To achieve this, the Thai economy must expand by 10% year on year. However, its economic growth has stagnated, averaging only 1.5% in the first quarter of this year.

Economic experts argue that government spending on tax cuts and cash handouts, while popular, generates a cycle of dependence. These policies, they say, address poverty issues immediately, but do not equip beneficiaries with skills or opportunities to generate income in the long term.

Athiphat Muthitacharoen, a lecturer at Chulalongkorn University’s Faculty of Economics, pointed to Thailand’s long-standing budget deficit, fuelled by populist policies since 2004. Citing data from the Fiscal Policy Office and Public Debt Management Office, he said government revenue in 2023 barely covered regular expenses and debt repayment.

“Almost 70% of the government’s expenses are difficult to cut, such as state welfare [12.5%], welfare for government personnel [16.2%], salary and compensation [25.7%] and debt repayment [12.8%],” he said.

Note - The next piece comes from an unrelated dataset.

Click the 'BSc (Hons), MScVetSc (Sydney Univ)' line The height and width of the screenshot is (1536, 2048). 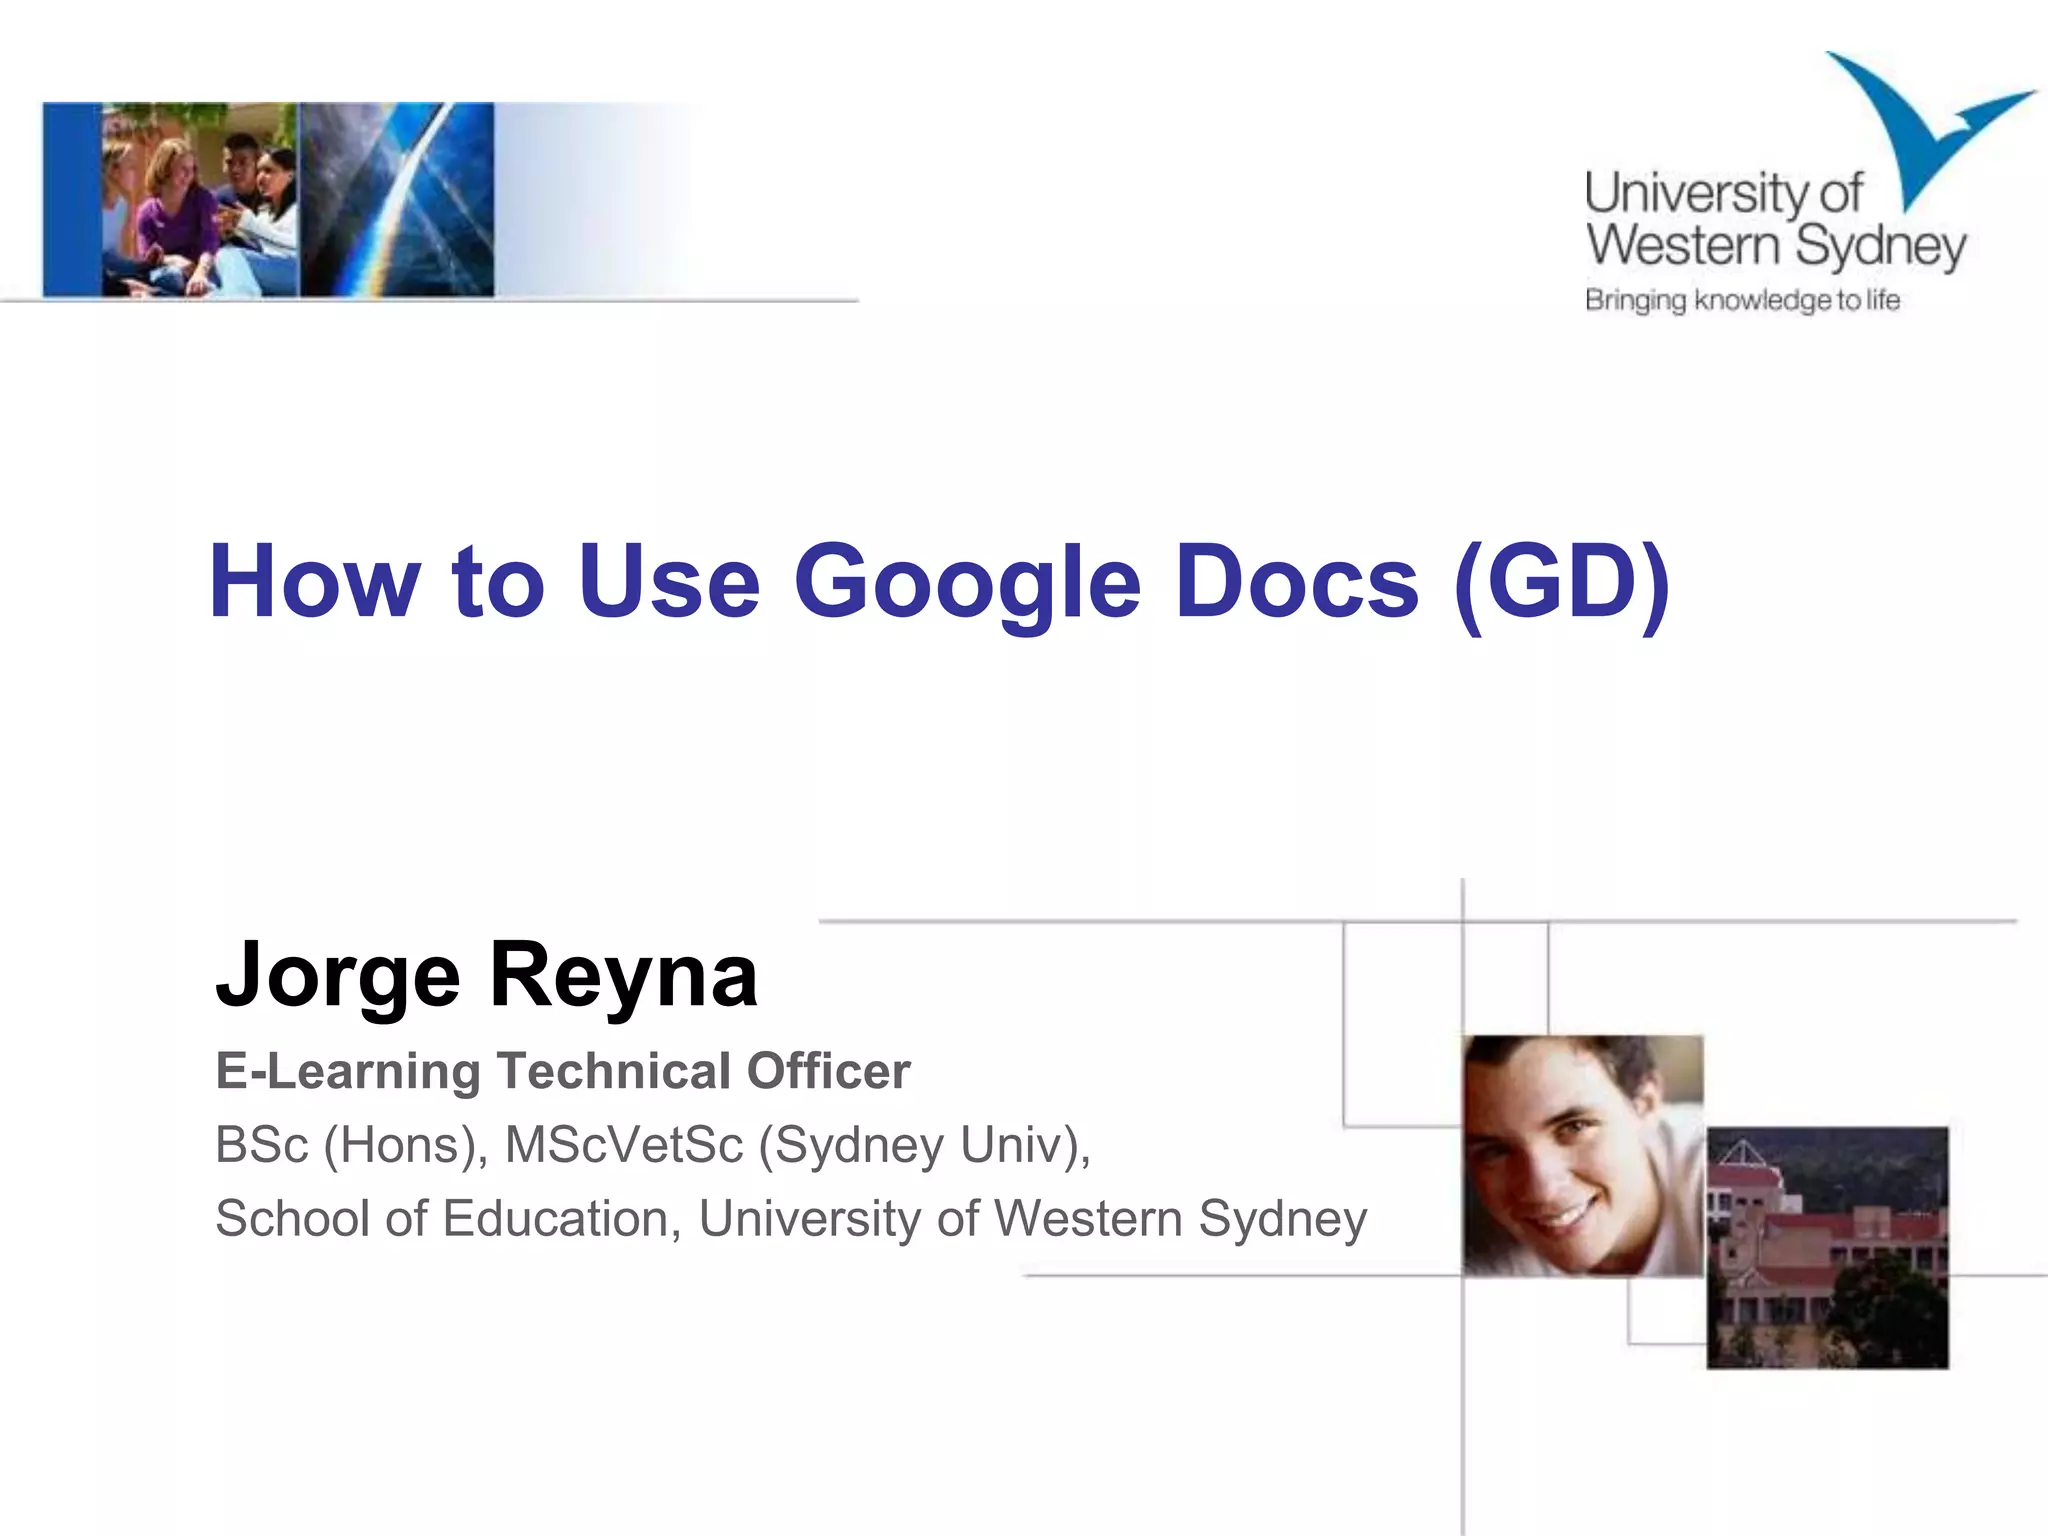(652, 1145)

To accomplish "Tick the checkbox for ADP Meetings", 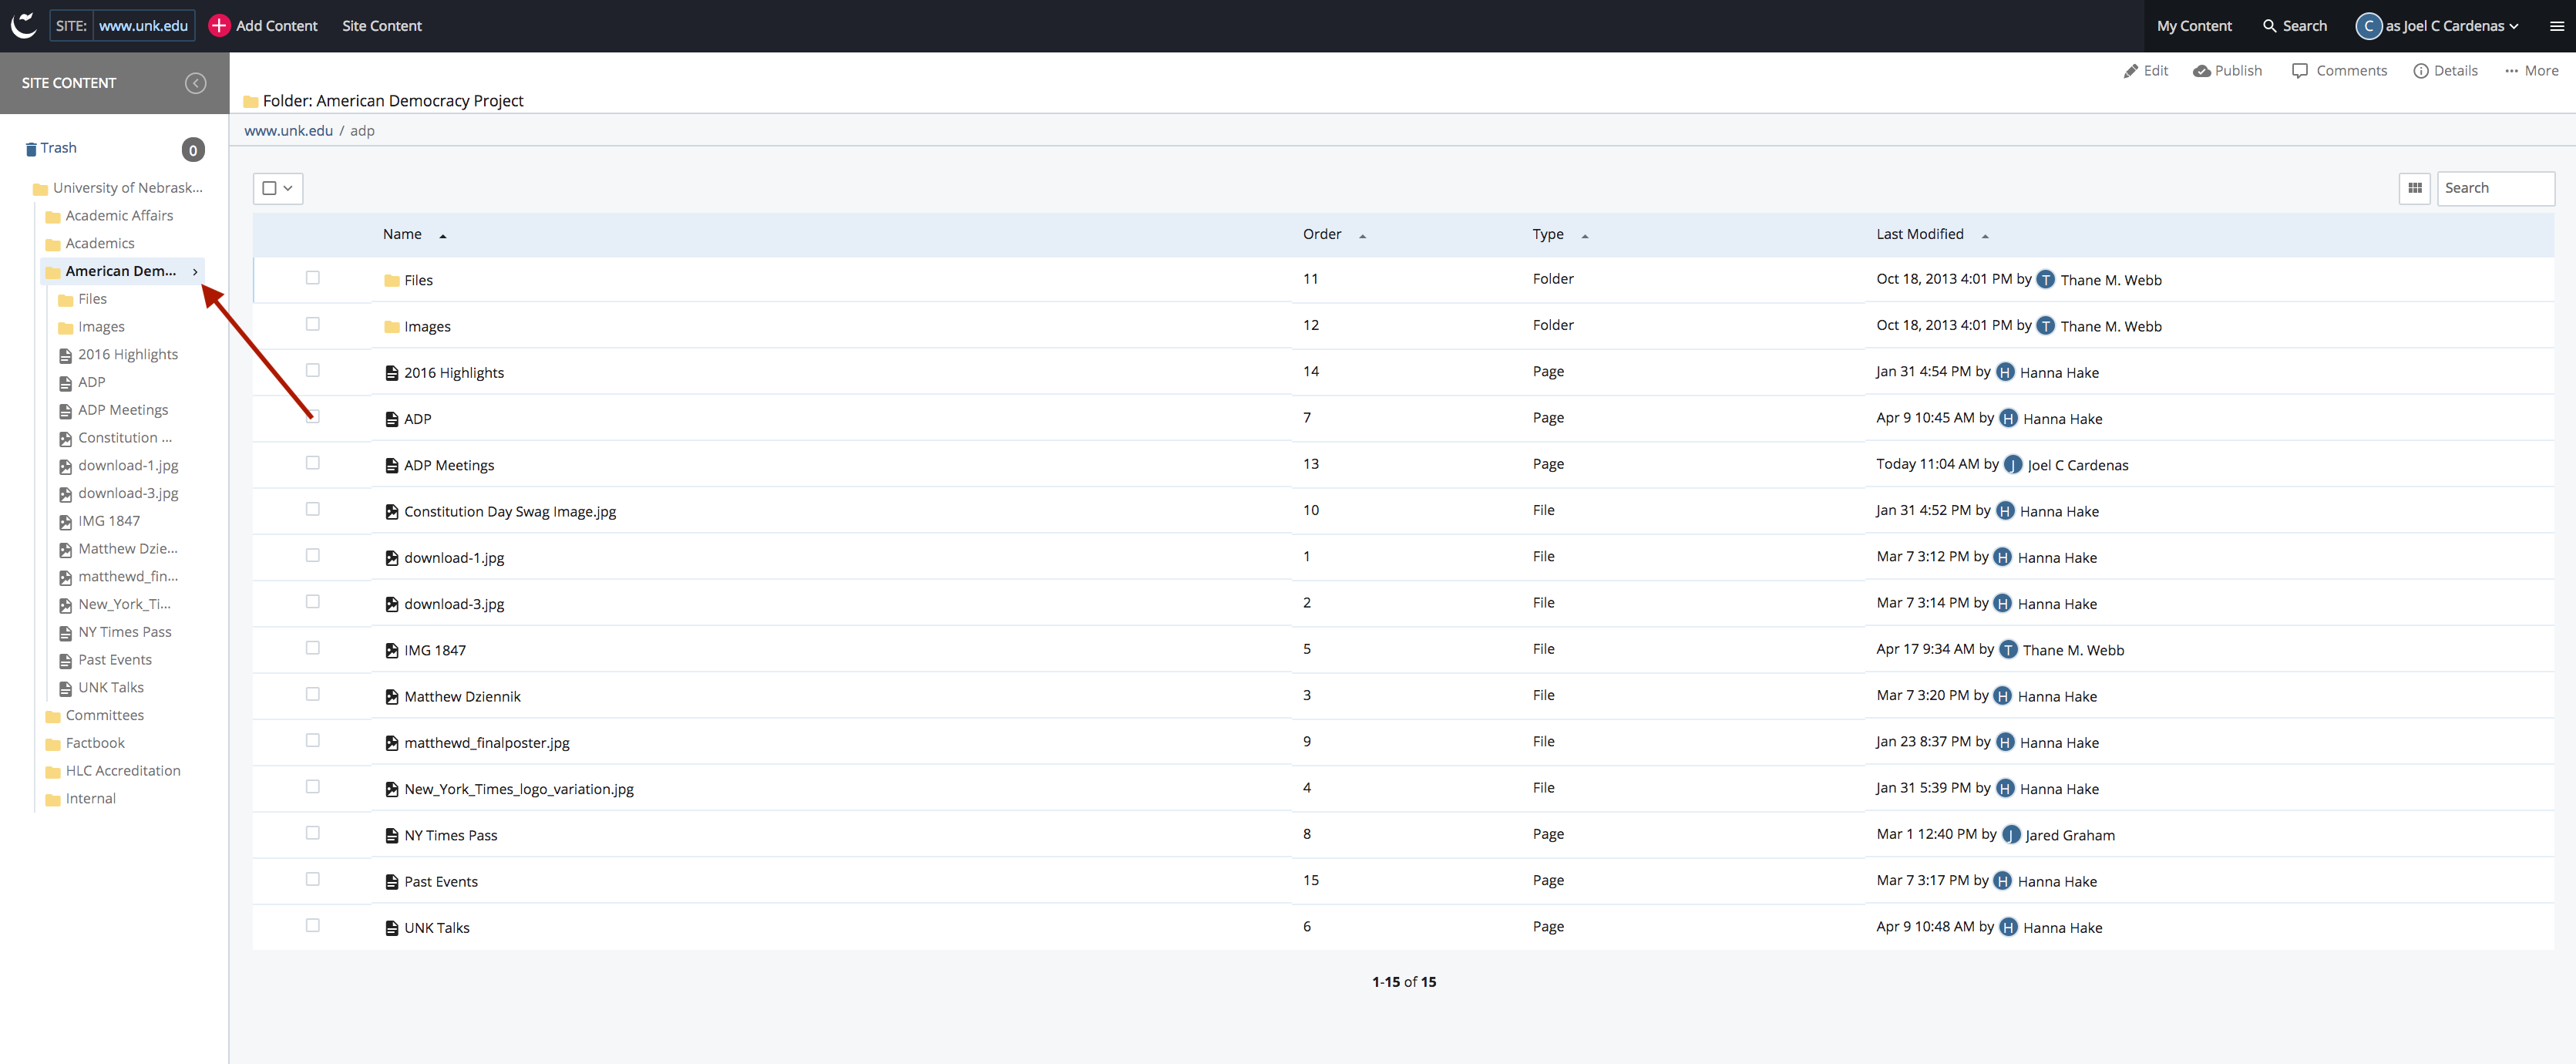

Kobsak Pootrakool, president of the Federation of Thai Capital Market Organisation, echoed these concerns. Questioning the effectiveness of cash handouts, he said they are short-term policies that impact the Thai economy and can trigger distortion in social equality.

He also refuted the government’s claim that cash handouts reduced the number of poor households from 4 million in 2007 to 1.5 million in 2021, saying that the number of people below the poverty line will remain unchanged once government aid is removed.

He also pointed out that the 2.5 million households that have allegedly been pulled out of poverty are mostly reliant on government aid.

“In other words, for these households, government aid accounts for more than half their total income,” he said.

Kobsak said he expects Thailand’s financial status to fall further if these policies continue, warning that the government may have to increase handouts further to maintain a satisfactory poverty reduction level.